I have a set of distinct values. I am looking for a way to generate all partitions of this set, i.e. all possible ways of dividing the set into subsets.

For instance, the set `{1, 2, 3}`

has the following partitions:

```
{ {1}, {2}, {3} },
{ {1, 2}, {3} },
{ {1, 3}, {2} },
{ {1}, {2, 3} },
{ {1, 2, 3} }.
```

As these are sets in the mathematical sense, order is irrelevant. For instance, `{1, 2}, {3}`

is the same as `{3}, {2, 1}`

and should not be a separate result.

A thorough definition of set partitions can be found on Wikipedia.

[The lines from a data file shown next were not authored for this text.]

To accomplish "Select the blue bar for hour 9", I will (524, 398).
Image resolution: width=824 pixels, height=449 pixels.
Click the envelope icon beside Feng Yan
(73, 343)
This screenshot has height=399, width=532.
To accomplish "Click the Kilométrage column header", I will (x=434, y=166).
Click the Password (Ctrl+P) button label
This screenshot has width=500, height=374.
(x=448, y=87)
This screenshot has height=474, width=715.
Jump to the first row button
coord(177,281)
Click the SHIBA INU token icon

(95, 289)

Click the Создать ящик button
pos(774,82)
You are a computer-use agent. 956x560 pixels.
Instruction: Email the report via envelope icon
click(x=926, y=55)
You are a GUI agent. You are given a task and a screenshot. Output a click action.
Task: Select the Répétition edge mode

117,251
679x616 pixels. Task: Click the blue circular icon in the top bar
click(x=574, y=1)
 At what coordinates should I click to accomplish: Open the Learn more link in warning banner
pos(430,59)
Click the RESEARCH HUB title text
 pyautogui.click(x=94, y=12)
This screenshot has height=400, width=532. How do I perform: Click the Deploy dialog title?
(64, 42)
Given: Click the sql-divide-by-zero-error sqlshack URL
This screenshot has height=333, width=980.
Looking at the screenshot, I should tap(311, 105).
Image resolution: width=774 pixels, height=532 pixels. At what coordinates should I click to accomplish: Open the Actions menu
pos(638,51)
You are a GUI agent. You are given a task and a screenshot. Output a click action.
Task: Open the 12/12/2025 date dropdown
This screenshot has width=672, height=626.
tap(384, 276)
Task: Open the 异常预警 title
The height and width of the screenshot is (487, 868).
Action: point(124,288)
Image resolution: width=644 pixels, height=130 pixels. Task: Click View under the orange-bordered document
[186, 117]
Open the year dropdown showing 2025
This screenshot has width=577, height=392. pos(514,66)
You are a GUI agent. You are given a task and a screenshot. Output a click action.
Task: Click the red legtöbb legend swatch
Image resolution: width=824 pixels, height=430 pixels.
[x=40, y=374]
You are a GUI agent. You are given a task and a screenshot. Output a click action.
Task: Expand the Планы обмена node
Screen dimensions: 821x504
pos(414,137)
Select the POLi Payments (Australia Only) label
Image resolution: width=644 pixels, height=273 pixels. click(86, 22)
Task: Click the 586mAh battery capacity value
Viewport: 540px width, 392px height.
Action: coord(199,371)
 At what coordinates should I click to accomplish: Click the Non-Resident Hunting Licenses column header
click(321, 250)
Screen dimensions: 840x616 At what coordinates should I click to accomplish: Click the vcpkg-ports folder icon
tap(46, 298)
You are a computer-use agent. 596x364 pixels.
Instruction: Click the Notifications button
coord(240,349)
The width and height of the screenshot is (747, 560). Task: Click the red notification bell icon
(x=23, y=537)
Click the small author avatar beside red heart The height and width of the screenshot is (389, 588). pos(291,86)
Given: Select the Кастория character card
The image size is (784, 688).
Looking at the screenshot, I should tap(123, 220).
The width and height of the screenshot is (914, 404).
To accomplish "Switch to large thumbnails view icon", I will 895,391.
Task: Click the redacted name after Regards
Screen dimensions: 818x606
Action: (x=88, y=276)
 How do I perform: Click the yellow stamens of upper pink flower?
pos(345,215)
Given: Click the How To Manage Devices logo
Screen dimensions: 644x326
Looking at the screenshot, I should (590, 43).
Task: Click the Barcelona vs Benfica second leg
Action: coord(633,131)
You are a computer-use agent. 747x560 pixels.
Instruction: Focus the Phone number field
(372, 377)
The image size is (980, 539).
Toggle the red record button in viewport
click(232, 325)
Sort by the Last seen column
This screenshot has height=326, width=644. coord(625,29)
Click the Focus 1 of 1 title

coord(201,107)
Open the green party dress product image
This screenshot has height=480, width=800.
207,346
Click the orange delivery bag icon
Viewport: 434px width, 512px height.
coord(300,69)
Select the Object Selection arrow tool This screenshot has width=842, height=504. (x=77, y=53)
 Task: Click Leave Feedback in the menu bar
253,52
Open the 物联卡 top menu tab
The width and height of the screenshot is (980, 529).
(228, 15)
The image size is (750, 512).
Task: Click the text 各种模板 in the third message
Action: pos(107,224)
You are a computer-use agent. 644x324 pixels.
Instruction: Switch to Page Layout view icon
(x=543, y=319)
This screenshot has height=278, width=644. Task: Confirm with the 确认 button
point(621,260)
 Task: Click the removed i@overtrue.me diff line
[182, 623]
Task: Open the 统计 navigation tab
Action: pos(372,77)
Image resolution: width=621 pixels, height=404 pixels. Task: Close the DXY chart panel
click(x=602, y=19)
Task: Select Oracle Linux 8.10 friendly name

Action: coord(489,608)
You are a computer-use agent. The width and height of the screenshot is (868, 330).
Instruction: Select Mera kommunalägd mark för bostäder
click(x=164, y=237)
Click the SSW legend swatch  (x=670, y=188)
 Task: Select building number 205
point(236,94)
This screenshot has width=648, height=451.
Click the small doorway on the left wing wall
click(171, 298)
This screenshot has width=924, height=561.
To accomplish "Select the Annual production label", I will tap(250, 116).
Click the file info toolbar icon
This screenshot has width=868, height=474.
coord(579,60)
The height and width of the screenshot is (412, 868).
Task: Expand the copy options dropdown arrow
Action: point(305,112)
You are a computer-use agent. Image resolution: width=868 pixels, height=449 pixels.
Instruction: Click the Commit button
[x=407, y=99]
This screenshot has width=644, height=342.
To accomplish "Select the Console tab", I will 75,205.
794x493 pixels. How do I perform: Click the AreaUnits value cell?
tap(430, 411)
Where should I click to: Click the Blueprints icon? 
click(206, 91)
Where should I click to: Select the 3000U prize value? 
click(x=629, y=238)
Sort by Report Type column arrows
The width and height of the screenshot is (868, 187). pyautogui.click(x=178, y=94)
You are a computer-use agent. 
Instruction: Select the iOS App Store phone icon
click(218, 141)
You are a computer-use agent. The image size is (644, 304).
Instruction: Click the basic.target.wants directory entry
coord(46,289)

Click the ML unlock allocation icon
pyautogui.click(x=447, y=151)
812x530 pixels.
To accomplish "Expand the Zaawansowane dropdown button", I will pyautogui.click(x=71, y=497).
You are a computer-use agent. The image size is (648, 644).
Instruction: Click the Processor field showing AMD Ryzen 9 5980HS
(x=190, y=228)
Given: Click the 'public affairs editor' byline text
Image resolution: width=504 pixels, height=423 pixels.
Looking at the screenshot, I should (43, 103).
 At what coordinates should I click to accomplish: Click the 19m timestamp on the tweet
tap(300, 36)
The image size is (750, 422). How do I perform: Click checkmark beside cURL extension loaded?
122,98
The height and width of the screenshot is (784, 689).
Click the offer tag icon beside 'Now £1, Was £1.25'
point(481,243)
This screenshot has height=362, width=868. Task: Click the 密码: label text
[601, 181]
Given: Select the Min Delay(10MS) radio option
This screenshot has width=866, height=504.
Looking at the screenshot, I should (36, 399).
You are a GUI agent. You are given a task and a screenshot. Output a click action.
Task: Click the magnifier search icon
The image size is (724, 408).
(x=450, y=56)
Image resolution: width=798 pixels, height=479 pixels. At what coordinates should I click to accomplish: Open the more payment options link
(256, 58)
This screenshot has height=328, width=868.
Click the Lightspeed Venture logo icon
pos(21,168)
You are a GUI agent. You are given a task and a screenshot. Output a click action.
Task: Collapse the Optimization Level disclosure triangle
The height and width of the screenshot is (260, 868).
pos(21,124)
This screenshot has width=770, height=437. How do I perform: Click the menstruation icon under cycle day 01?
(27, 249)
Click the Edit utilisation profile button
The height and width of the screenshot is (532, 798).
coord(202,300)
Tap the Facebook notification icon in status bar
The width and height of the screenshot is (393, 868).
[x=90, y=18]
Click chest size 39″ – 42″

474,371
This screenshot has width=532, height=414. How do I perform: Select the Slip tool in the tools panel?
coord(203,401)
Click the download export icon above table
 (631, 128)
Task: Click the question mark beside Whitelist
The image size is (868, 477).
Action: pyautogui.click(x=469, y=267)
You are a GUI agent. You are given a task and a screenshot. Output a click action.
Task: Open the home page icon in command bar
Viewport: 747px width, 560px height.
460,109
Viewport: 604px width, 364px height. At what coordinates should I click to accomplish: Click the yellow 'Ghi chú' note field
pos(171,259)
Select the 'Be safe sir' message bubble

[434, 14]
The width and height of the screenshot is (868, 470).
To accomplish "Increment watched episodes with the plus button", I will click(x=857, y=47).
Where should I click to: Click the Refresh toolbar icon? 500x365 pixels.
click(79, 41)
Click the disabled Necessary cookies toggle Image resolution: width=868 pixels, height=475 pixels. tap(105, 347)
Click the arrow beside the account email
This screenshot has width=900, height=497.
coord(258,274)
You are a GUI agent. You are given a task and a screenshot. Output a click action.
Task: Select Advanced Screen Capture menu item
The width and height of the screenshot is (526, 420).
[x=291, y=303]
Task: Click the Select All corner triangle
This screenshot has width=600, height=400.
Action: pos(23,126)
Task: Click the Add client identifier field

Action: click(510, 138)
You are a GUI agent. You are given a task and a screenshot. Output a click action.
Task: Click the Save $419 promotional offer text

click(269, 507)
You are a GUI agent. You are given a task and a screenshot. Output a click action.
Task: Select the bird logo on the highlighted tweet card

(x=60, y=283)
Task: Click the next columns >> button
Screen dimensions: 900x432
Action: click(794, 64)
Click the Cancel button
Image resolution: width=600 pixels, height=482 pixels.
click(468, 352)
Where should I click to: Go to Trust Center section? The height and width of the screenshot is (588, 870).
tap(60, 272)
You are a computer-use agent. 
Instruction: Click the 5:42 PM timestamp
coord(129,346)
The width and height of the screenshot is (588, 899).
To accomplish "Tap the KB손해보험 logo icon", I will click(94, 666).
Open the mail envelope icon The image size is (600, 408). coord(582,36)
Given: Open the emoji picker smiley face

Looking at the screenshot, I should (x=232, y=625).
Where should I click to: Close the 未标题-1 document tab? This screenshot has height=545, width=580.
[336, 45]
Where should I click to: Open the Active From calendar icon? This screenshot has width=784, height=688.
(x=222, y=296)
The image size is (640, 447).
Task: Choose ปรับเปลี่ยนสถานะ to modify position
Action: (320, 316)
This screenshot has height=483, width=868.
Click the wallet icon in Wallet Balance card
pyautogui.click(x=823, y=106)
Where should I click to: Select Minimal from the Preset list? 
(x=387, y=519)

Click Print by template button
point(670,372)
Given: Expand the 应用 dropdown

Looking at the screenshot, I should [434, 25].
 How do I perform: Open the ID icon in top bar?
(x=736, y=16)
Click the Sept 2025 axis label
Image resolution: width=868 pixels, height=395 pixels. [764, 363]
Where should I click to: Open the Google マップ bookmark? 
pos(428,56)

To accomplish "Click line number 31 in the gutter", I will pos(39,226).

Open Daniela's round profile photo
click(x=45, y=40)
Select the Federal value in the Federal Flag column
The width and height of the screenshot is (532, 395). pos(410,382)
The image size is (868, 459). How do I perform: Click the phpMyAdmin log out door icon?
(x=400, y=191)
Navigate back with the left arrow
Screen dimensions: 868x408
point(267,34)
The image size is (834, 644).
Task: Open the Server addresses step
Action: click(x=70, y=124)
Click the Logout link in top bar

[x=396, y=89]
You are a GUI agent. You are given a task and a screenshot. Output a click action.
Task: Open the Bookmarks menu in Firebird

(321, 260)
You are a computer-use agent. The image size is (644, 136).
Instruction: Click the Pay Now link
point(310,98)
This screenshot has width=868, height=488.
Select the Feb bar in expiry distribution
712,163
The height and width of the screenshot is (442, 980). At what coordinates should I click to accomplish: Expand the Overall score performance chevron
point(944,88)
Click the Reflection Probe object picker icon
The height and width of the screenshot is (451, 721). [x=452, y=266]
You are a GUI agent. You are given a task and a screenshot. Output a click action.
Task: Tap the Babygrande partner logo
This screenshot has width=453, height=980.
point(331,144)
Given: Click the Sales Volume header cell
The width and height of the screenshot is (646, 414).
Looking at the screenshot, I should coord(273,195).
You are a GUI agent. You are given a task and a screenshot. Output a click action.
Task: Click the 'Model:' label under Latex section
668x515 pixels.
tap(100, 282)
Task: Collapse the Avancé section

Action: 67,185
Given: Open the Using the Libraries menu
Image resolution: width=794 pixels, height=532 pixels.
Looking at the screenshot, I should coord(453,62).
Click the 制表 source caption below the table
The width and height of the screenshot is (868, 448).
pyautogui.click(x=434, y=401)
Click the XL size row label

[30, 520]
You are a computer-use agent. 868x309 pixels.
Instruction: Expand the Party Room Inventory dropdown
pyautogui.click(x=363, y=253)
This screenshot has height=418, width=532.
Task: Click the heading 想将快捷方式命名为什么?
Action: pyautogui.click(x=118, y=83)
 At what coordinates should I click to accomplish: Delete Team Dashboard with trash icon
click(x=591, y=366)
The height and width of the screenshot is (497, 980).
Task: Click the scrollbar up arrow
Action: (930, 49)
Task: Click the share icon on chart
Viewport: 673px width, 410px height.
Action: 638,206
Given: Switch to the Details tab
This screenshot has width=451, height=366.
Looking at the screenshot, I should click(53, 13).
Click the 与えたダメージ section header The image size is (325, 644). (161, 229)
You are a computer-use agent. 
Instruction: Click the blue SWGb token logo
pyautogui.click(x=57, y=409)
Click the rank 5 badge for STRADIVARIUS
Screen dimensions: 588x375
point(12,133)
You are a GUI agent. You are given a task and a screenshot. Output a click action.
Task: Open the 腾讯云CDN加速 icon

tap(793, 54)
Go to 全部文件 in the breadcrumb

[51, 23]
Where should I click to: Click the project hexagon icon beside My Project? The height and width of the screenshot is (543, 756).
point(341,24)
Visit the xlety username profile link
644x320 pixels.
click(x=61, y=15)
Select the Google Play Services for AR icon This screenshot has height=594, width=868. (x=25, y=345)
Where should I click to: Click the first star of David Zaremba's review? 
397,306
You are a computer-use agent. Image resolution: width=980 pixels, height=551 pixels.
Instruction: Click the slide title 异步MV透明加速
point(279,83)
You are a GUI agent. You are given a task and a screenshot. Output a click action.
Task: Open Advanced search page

I've found a straightforward recursive solution.

First, let's solve a simpler problem: how to find all partitions consisting of exactly two parts. For an n-element set, we can count an int from 0 to (2^n)-1. This creates every n-bit pattern, with each bit corresponding to one input element. If the bit is 0, we place the element in the first part; if it is 1, the element is placed in the second part. This leaves one problem: For each partition, we'll get a duplicate result where the two parts are swapped. To remedy this, we'll always place the first element into the first part. We then only distribute the remaining n-1 elements by counting from 0 to (2^(n-1))-1.

Now that we can partition a set into two parts, we can write a recursive function that solves the rest of the problem. The function starts off with the original set and finds all two-part-partitions. For each of these partitions, it recursively finds all ways to partition the second part into two parts, yielding all three-part partitions. It then divides the last part of each of these partitions to generate all four-part partitions, and so on.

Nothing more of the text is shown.